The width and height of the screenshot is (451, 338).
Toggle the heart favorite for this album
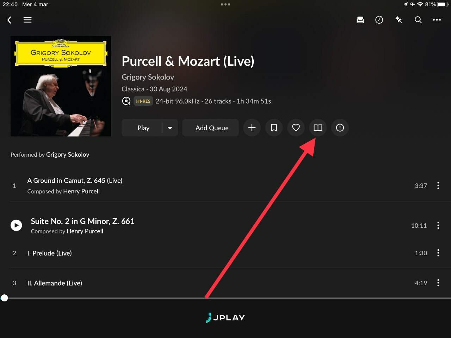pyautogui.click(x=296, y=128)
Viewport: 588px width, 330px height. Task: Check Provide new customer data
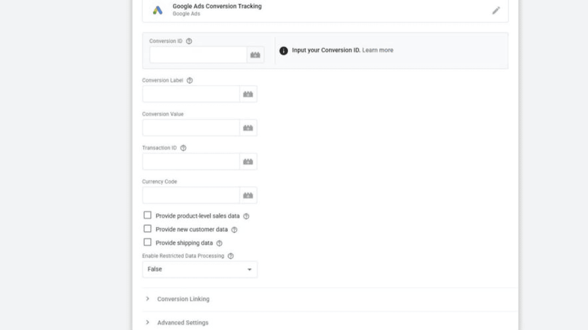147,229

|---|

- _What is needed_
Keep only the lines above that contain the string "width", and list each one in full.

- _Output for this task_
The width and height of the screenshot is (451, 338).
Viewport: 588px width, 330px height. Task: Check Provide new customer data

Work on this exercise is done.